MOSCIANO. «Abbiamo fatto tutto quello che era possibile per ottenere fondi e bonificare la discarica senza gravare l’ente di un pesante mutuo»: parla in aula da imputato e difende il suo operato da amministratore. Giuliano Galiffi, sindaco di Mosciano, è indagato per reati ambientali (in particolare l’articolo 256 del codice dell’ambiente) per la mancata bonifica della discarica di Santa Maria Assunta.
L’udienza di ieri, con l’audizione di Galiffi che ha ripercorso i vari passaggi dell’iter seguito per il progetto da sottoporre all’esame della Regione, ha segnato la chiusura dell’istruttoria dibattimentale davanti al giudice Belinda Pignotti. La sentenza è attesa nell’udienza del 19 febbraio.
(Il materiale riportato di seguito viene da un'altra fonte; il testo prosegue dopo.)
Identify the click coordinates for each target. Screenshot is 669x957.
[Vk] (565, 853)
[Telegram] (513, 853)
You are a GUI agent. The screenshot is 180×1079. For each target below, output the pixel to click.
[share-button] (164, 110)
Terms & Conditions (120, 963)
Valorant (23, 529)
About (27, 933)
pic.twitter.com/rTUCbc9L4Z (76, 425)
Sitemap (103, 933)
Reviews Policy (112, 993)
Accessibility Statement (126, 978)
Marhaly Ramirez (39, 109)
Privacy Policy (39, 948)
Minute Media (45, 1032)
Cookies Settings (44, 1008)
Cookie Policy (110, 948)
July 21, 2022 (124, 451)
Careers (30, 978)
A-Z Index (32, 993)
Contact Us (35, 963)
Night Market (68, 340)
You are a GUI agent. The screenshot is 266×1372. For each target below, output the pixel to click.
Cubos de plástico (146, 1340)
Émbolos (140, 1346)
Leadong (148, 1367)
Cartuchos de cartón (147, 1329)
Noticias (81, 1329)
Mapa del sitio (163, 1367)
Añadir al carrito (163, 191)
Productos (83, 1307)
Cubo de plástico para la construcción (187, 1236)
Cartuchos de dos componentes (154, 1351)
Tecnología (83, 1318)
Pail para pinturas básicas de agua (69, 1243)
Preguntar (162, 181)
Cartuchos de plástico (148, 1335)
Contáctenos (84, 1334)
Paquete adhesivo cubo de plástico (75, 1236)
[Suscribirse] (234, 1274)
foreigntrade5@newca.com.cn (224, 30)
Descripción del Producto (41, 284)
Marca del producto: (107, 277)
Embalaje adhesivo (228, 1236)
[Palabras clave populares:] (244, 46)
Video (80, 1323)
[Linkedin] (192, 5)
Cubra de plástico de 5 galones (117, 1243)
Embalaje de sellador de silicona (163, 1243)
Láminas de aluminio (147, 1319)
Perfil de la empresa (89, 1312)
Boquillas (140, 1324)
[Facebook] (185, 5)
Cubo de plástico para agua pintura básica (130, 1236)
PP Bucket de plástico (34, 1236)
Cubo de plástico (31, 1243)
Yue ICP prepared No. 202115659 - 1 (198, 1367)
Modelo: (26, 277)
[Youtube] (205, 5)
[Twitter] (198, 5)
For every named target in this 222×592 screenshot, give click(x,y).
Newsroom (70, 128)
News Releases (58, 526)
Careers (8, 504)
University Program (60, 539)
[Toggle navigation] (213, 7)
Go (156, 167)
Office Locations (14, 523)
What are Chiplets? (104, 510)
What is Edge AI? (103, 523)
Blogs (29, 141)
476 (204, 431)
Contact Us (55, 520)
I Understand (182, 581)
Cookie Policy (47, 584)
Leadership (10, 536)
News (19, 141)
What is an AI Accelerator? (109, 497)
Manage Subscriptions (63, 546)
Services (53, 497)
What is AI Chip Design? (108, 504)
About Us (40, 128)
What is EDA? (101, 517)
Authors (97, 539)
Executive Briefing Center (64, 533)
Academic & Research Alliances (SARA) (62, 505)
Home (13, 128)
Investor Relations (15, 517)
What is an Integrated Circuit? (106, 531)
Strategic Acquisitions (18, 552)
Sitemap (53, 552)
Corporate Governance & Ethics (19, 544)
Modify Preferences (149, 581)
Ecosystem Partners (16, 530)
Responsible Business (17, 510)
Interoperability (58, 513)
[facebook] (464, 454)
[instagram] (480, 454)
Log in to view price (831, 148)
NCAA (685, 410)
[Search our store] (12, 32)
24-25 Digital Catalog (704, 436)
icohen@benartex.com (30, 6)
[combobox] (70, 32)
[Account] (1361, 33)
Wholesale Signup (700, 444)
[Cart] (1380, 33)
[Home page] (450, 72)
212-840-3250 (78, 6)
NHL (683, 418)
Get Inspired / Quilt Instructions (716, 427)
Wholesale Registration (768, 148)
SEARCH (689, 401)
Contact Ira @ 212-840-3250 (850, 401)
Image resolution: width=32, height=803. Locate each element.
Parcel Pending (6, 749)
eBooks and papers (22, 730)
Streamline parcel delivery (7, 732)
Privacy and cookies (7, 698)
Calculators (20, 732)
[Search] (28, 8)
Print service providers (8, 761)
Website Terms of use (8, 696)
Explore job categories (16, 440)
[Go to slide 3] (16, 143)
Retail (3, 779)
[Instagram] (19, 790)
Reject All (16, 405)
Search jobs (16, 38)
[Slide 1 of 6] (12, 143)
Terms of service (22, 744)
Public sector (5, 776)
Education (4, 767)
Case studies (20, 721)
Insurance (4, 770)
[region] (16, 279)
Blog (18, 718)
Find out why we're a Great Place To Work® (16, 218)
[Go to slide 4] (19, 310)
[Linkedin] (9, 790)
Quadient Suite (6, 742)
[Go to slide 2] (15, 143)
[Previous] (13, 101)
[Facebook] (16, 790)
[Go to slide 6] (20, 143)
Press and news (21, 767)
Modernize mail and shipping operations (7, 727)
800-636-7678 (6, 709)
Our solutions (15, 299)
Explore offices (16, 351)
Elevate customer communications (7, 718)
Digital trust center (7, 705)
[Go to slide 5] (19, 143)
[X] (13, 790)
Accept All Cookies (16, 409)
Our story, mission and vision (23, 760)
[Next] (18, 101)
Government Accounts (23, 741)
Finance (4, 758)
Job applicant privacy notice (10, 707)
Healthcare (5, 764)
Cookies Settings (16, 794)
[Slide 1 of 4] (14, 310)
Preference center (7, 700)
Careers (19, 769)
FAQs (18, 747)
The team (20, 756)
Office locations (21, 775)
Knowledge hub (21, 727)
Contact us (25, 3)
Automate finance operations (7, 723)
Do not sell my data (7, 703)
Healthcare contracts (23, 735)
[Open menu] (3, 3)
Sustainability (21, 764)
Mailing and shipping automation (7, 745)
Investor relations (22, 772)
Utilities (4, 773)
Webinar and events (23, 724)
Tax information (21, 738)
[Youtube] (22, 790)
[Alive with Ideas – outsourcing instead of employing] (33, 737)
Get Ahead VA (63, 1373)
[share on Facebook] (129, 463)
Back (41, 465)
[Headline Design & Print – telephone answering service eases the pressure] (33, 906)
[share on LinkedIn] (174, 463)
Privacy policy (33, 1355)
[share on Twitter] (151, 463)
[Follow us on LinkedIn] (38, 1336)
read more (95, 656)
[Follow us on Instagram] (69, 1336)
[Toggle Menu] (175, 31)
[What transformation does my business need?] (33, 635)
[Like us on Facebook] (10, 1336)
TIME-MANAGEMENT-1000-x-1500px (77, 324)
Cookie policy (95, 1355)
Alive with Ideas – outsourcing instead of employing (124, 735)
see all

Il sindaco di Mosciano (difeso dagli avvocati Guglielmo Marconi e Luca Scarpantoni) è finito a processo con una citazione diretta a giudizio firmata dal pm Greta Aloisi. Secondo l’accusa nella sua veste di sindaco, così si legge nel decreto di citazione «non ottemperava alle prescrizioni indicate nel piano di adeguamento al decreto legilsativo numero 36/03 approvato dalla Regione Abruzzo con determina del maggio 2013 omettendo di realizzare interventi (realizzazione della copertura definitiva e di idoneo sistema di captazione e smaltimento del biogas) di cui agli elaborati progettuali con esso approvati». Una situazione, tra l’altro, comune a molti altri enti che si sono trovati a dover gestire la chiusura e la bonifica di discariche senza fondi. Solo nel 2017, quindi due anni dopo la chiusura dell’inchiesta, sono arrivati 4 milioni di euro dal ministero dell’Ambiente. Si tratta di fondi stanziati quasi un anno prima dal Governo tramite il Fondo di sviluppo e coesione 2014-2020 per gli interventi di bonifica e post-gestione delle discariche sottoposte a procedura d'infrazione comunitaria, perchè chiuse e mai bonificate, tra le quali anche c'è quella di Santa Maria Assunta.(d.p.)